Política

Deputada Lohanna pede CPI para investigar corrupção na mineração em Minas Gerais

A deputada estadual Lohanna (PV) apresentou nesta quarta-feira (17) um pedido de abertura de Comissão Parlamentar de Inquérito (CPI) na Assembleia Legislativa de Minas Gerais (ALMG). A proposta busca investigar as denúncias de fraudes em processos de licenciamento ambiental ligados à mineração, reveladas pela Operação Rejeito da Polícia Federal. O esquema teria movimentado cerca de R$ 1,5 bilhão de forma irregular, envolvendo empresários, servidores públicos e até um ex-deputado estadual.

De acordo com as investigações, um conglomerado de mais de 40 empresas de mineração utilizava práticas ilícitas para obter vantagens em licenças ambientais. Entre as suspeitas estão corrupção, tráfico de influência, fraude documental e lavagem de dinheiro. Parte dessas atividades teria ocorrido em áreas de proteção ambiental, ampliando o impacto negativo não apenas financeiro, mas também ecológico. Para os investigadores, o esquema tinha ramificações estruturadas dentro de órgãos públicos estaduais.

Lohanna afirmou que a gravidade do caso exige resposta firme do Parlamento mineiro. Para ela, não se trata apenas de punir os envolvidos, mas também de identificar falhas no sistema de licenciamento ambiental que possam ter permitido a consolidação do esquema. “Estamos diante de um escândalo que envolve destruição ambiental, corrupção e o uso da máquina pública para enriquecer poucos às custas do povo mineiro. O Parlamento não pode se omitir”, declarou a deputada.

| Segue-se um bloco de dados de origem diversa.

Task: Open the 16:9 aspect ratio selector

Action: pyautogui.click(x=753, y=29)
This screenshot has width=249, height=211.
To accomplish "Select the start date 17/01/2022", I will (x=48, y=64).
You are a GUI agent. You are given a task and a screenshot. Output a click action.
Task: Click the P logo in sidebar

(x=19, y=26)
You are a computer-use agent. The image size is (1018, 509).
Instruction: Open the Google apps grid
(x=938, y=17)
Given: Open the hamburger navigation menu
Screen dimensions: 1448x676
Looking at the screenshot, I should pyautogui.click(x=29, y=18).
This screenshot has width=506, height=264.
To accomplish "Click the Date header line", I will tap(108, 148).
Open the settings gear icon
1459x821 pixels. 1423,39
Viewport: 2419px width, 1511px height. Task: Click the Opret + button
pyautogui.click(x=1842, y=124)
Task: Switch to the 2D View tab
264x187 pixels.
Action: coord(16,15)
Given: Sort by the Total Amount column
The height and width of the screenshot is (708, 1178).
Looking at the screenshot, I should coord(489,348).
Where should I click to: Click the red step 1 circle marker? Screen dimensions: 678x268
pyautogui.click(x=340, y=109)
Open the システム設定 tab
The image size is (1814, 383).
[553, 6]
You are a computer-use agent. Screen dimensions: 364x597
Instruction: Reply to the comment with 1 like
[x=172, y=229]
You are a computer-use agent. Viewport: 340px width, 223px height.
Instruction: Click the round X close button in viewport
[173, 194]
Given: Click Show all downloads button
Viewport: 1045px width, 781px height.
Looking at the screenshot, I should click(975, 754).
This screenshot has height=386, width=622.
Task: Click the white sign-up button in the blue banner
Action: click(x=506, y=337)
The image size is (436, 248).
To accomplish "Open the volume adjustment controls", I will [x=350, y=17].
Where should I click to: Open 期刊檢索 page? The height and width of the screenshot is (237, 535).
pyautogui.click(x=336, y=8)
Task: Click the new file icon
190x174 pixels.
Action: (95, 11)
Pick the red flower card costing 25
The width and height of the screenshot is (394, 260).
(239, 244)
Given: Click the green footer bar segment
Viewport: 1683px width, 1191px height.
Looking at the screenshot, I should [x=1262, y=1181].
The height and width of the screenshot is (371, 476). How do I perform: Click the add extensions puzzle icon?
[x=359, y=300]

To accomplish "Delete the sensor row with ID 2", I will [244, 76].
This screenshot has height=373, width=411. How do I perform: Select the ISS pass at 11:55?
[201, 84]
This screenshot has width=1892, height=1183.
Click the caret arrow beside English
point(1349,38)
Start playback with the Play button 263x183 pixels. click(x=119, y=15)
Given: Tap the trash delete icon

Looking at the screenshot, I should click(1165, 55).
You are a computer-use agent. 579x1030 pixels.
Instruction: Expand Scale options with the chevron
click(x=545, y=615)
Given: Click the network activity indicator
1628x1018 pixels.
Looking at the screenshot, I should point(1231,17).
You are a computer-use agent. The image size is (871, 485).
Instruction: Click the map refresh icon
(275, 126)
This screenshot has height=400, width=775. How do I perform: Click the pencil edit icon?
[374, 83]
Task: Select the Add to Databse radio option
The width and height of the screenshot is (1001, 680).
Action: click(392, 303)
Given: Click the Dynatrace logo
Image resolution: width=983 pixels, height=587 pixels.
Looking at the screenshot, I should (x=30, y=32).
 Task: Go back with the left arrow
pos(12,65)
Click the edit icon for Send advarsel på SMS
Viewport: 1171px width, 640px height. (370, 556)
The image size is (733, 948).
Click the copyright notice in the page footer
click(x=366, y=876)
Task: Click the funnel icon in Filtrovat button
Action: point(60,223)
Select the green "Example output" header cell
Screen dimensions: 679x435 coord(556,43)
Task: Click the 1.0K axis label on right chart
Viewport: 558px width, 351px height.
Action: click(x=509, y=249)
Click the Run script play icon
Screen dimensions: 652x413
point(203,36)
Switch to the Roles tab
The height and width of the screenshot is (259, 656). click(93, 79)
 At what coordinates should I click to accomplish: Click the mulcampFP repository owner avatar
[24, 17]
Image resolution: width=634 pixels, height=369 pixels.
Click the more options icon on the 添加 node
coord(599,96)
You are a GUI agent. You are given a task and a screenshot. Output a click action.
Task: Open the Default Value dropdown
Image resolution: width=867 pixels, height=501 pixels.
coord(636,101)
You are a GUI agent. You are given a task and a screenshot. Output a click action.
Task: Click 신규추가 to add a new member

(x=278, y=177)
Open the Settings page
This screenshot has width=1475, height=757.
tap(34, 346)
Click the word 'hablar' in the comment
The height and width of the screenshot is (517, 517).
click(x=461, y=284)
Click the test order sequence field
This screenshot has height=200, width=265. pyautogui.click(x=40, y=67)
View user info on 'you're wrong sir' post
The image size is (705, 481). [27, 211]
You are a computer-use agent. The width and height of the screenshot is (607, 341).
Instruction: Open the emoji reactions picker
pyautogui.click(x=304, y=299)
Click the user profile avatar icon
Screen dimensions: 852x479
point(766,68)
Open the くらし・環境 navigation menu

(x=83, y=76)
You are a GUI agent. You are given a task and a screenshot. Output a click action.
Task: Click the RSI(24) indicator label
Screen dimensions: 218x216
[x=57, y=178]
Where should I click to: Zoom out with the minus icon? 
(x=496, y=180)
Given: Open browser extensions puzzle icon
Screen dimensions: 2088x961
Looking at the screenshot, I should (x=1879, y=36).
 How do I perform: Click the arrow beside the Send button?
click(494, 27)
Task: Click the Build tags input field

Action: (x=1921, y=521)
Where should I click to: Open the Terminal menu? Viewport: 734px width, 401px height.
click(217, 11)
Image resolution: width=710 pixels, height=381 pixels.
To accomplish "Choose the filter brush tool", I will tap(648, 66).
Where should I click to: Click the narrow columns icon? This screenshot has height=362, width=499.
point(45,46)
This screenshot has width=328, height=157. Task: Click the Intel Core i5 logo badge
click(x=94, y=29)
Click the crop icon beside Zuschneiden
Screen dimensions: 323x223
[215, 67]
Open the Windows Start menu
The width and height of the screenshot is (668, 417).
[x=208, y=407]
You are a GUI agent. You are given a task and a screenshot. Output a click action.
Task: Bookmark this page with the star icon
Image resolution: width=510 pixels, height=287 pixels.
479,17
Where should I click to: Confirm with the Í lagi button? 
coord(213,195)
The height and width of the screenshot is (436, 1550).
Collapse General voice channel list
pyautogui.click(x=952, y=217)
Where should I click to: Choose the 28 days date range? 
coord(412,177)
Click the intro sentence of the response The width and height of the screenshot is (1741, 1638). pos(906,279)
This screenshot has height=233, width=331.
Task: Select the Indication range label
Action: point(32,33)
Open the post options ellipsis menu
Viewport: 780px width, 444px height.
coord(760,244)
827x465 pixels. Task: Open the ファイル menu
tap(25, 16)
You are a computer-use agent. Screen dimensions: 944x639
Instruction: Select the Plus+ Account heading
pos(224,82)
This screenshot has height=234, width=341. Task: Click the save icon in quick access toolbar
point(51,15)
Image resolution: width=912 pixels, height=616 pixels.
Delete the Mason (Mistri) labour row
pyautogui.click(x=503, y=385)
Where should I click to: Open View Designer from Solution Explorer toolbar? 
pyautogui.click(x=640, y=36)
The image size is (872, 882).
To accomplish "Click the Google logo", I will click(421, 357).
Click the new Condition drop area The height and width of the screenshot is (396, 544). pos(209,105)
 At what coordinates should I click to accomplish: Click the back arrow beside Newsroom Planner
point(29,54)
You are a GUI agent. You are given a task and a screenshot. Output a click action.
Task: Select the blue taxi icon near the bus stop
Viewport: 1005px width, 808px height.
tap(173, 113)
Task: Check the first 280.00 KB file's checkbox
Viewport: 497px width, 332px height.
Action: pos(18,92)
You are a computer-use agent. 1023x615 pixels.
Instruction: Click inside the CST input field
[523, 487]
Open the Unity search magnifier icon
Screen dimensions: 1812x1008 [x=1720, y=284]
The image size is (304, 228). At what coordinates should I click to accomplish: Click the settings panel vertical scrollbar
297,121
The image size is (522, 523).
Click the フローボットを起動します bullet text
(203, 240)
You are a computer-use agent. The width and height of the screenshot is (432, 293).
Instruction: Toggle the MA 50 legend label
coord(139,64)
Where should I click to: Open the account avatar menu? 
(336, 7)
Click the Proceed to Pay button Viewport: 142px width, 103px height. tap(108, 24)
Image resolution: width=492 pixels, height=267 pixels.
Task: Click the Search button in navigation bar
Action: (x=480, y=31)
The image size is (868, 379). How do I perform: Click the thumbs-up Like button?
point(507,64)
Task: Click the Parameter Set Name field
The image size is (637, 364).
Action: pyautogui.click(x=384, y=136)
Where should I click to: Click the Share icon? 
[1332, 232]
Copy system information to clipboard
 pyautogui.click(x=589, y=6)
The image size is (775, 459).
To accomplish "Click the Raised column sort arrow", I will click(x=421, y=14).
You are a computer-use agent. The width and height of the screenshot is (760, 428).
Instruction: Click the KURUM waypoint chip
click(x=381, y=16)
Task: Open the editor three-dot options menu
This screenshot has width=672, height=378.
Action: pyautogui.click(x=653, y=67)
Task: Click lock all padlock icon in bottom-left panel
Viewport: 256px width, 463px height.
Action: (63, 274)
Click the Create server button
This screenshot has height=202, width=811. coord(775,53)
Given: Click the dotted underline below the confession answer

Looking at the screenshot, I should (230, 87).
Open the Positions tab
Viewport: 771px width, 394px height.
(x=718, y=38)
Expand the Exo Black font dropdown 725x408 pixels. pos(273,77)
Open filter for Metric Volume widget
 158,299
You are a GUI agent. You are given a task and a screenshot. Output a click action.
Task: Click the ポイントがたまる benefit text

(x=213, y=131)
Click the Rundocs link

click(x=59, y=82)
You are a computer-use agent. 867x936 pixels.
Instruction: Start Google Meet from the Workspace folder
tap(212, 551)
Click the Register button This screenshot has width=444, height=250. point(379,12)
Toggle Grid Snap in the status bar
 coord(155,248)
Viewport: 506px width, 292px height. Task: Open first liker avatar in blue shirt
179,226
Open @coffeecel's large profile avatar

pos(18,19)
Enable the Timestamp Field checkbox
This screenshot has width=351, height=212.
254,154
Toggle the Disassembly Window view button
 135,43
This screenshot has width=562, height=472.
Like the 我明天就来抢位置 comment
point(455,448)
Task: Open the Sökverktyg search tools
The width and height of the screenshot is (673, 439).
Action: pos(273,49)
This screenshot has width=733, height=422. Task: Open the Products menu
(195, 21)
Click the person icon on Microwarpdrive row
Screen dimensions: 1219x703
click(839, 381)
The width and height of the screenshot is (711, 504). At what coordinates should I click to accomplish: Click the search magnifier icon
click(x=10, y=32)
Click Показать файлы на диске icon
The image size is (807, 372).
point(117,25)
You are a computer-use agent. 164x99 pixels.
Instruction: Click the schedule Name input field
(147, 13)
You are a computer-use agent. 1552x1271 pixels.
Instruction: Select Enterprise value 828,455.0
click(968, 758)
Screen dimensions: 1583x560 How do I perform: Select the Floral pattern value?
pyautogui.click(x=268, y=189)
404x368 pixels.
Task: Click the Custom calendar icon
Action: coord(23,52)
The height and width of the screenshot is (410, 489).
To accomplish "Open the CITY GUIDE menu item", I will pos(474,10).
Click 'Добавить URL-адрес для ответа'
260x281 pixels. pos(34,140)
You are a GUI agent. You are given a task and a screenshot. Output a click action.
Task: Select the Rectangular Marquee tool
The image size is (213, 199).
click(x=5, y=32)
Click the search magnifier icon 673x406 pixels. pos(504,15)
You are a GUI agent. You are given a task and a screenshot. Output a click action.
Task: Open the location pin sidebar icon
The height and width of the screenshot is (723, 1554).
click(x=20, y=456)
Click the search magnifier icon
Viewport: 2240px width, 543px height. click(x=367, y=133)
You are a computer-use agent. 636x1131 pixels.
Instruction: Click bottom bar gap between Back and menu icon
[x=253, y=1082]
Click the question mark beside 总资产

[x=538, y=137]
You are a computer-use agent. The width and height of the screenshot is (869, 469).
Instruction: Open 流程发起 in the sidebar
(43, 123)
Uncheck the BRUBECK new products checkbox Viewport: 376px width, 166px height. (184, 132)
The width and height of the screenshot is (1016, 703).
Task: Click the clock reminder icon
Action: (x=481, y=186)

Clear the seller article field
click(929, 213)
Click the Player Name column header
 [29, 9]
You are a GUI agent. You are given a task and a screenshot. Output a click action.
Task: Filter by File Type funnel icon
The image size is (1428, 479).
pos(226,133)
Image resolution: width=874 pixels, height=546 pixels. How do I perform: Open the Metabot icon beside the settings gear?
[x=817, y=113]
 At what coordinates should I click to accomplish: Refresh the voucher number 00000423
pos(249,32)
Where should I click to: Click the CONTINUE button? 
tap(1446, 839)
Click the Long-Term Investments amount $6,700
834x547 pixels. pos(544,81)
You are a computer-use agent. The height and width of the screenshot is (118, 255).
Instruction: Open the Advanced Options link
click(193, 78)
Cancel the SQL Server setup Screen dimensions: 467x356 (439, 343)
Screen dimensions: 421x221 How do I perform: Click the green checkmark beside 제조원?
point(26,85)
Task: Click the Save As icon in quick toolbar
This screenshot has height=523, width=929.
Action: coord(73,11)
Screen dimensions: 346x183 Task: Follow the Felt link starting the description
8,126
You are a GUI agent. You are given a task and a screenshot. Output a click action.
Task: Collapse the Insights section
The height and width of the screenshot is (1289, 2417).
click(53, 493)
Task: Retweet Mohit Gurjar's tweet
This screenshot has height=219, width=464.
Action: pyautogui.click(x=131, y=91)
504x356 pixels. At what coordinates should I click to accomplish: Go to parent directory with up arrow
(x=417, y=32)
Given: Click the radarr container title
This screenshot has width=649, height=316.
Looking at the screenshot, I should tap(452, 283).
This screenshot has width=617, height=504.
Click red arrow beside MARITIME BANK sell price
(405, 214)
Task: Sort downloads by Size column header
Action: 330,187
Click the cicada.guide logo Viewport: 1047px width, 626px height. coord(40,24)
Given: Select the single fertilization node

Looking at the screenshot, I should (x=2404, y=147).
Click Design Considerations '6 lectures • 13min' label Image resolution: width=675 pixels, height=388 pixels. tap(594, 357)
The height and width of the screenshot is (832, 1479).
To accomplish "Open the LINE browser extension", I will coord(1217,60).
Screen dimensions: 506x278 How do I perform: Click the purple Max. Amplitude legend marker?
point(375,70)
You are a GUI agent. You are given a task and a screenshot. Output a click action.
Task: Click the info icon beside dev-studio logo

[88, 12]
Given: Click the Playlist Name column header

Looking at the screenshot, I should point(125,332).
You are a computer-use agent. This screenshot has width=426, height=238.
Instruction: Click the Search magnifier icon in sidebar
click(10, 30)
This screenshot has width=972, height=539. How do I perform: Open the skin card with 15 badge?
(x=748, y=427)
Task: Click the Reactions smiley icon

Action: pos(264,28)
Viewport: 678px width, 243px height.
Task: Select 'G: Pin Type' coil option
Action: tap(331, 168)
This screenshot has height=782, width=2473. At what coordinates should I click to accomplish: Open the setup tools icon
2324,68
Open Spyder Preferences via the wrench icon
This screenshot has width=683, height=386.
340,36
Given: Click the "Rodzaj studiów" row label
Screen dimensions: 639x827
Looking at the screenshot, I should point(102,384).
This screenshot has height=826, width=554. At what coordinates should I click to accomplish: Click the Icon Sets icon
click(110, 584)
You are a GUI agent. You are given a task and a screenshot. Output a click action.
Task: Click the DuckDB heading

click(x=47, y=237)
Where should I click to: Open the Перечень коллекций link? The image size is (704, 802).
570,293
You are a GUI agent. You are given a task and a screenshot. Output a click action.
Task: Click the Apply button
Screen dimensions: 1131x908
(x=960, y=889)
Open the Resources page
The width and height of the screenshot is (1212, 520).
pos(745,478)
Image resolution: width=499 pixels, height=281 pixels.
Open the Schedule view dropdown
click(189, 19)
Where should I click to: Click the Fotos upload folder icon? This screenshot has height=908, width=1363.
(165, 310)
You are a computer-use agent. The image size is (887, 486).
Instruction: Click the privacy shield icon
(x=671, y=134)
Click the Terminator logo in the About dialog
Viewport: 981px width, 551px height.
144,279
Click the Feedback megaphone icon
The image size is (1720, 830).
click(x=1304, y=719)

A parlamentar ressaltou ainda que os alertas feitos em 2023, durante a discussão da reforma administrativa do governo estadual, já apontavam para o risco de enfraquecimento da fiscalização ambiental. “Falamos sobre como as mudanças subordinam o poder de fiscalização do Estado ao poder político. Hoje, o que vimos foi a Polícia Federal desarticulando uma organização entranhada dentro do próprio Estado”, afirmou Lohanna, reforçando a necessidade de maior autonomia para os órgãos de controle.

Segundo informações divulgadas pela Justiça, a Secretaria de Estado de Meio Ambiente teria atuado em alguns casos como operadora de interesses econômicos, deixando de cumprir sua função de zelar pela preservação ambiental. A deputada citou trechos de decisões judiciais que indicam manipulação e venda de licenças ambientais em troca de propina. Para ela, isso compromete a credibilidade da gestão pública e afeta diretamente a qualidade de vida da população.

O pedido de CPI tem como meta aprofundar a apuração em nível estadual, com foco na atuação de órgãos ambientais e de servidores supostamente envolvidos. Caso seja instalada, a comissão deverá ouvir depoimentos de empresários, gestores e servidores, além de analisar processos de licenciamento concedidos nos últimos anos. O relatório final poderá propor novas medidas para reforçar a transparência e a fiscalização das atividades minerárias em Minas Gerais.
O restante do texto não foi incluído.